TB: What do you think is the biggest problem with how the ARC operates currently?

JB: I feel that the biggest issue is how overworked they are compared to the staff they’ve got, so I said at Hustings that I feel that a major thing to push for is to lobby the Finance Department at LSE to provide more staff. There are people at ARC who are not able to do the work they are supposed to do, because they have to deal with emails etcetera.

TB: When you said that you wanted to overhaul the system, how would you overcome the barriers you might face along the way?

JB: I know for a fact that students from personal experiencewant change when it comes to reimbursements. Reimbursements presently are a huge constraint on societies running events, on societies trying to get new kit, etcetera. Obviously, there will be resistance, but just because there is resistance doesn’t mean I won’t stop trying until students have a reimbursement system that works.

TB: More than 50% of the societies who responded to our survey say that it is difficult to work with the SU. How do you plan to change that?

JB: One of the features in my manifesto is designated drop-in times – you go to ARC, and it’s not just “The ARC is open from 10 to 4,” but rather, that the ARC is open, and that “X-person that I want to see, need to see is there”, to open up on who are individuals we are seeing.

TB: How do you plan to make the AU more accessible?

JB: I’ve spoken about introducing term-based memberships, because I know that some clubs have a £80-membership, which is a lot of money to shell out for a club you are not sure about, you may want to know what the vibes are like, so I am going to make term-based memberships much more accessible.

TB: Does the AU have a problem of misogyny and consent. If so, how do you plan to tackle it?

JB: I think that there have definitely been incidents of misogyny in the AU, and there still are incidents in the AU as are most bodies. But I also know the AU work exceptionally hard to reform themselves to address the issue. I look forward with community and welfare members to make the AU a more progressive place. We have come a long way since four to five years ago, and I’m currently very happy with the Rugby Club leadership as a microcosm. I think that a lot of male-dominated clubs are moving towards conducting consent workshops and actively promoting them and I want to help encourage that as well, and encourage all AU members as well.

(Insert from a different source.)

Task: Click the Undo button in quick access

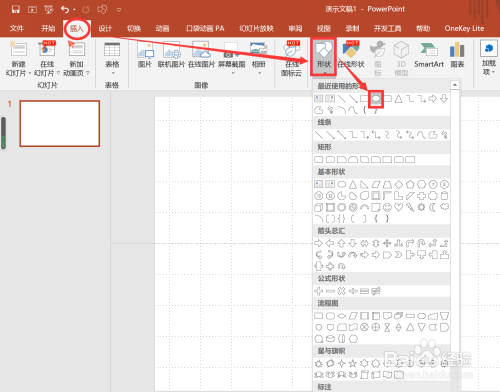Action: point(65,10)
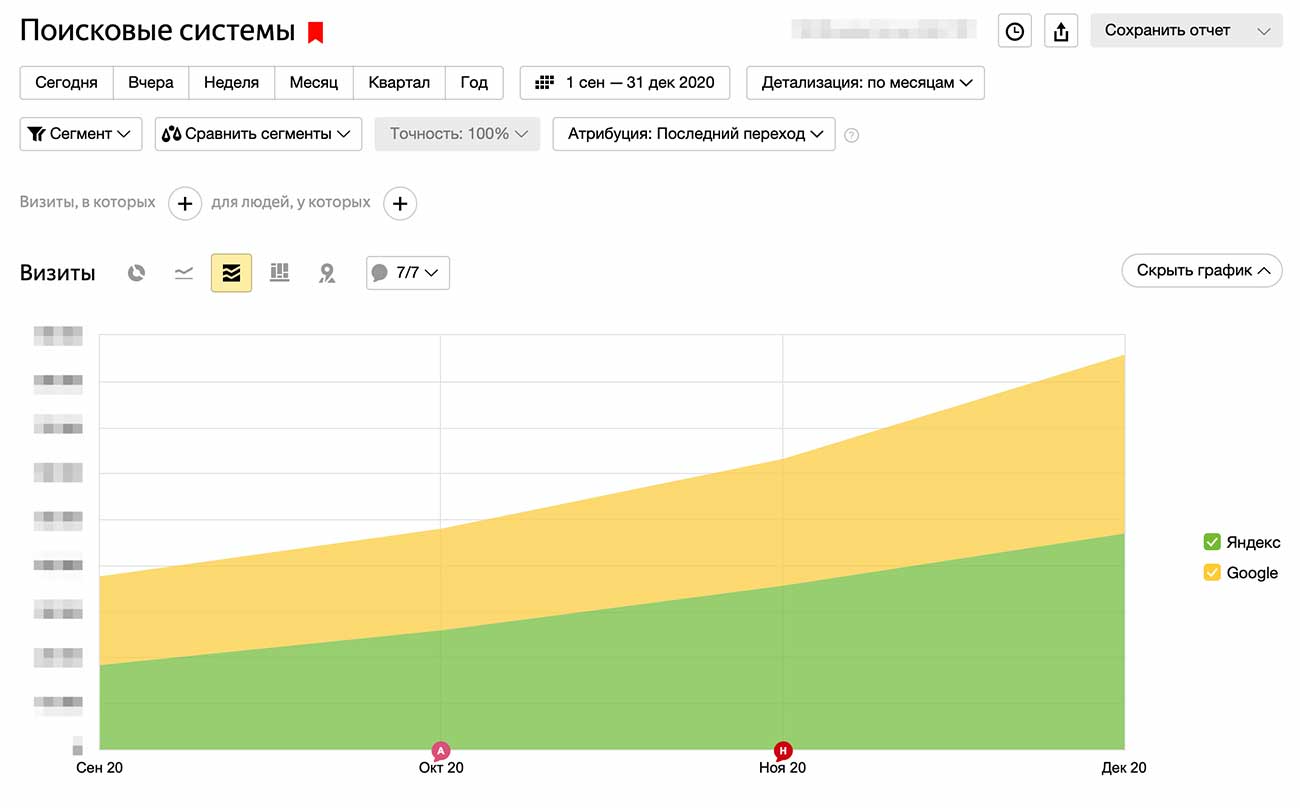Click the A annotation marker on the timeline
This screenshot has width=1300, height=808.
tap(440, 750)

TB: What is the biggest positive impact on the student experience that student activities can have?

JB: So for me, just to use a personal example, I found that when I joined Lacrosse in the First Year, through joining the training each week and joining in the social – not just drinking exclusively – I think that it provides you with a new community.

TB: How do you think you are going to win?

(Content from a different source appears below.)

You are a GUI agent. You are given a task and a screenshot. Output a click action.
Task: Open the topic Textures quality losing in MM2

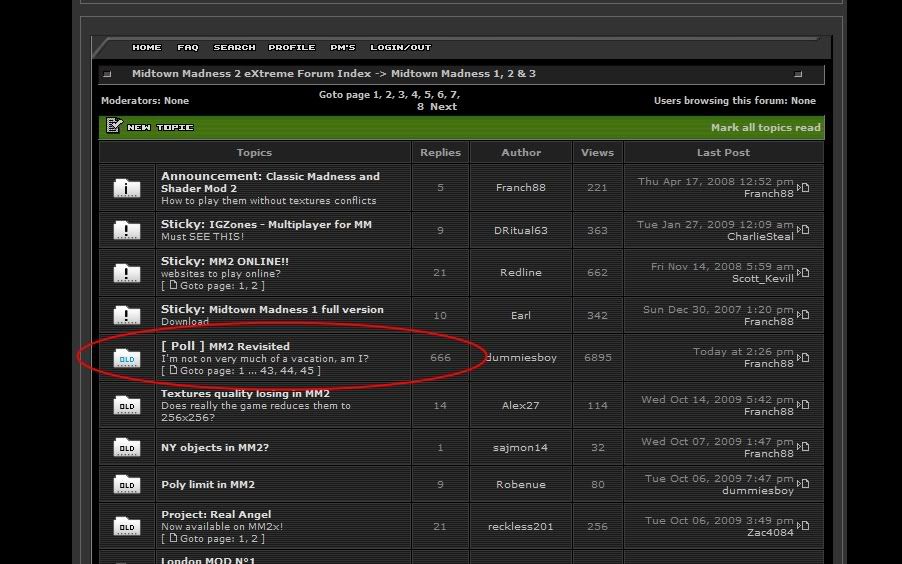tap(245, 394)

JB: I’m going to win because I have the experience of working with the SU, representing students to the SU. After the last welcome party for the AU I was with the other executives in the meeting room speaking to higher management of the SU to make sure that students’ interests are served. I’ve got vision, I’ve got a proven track record of running events and changing things, bringing people into clubs. I would say that my experience is the key thing that drives me through.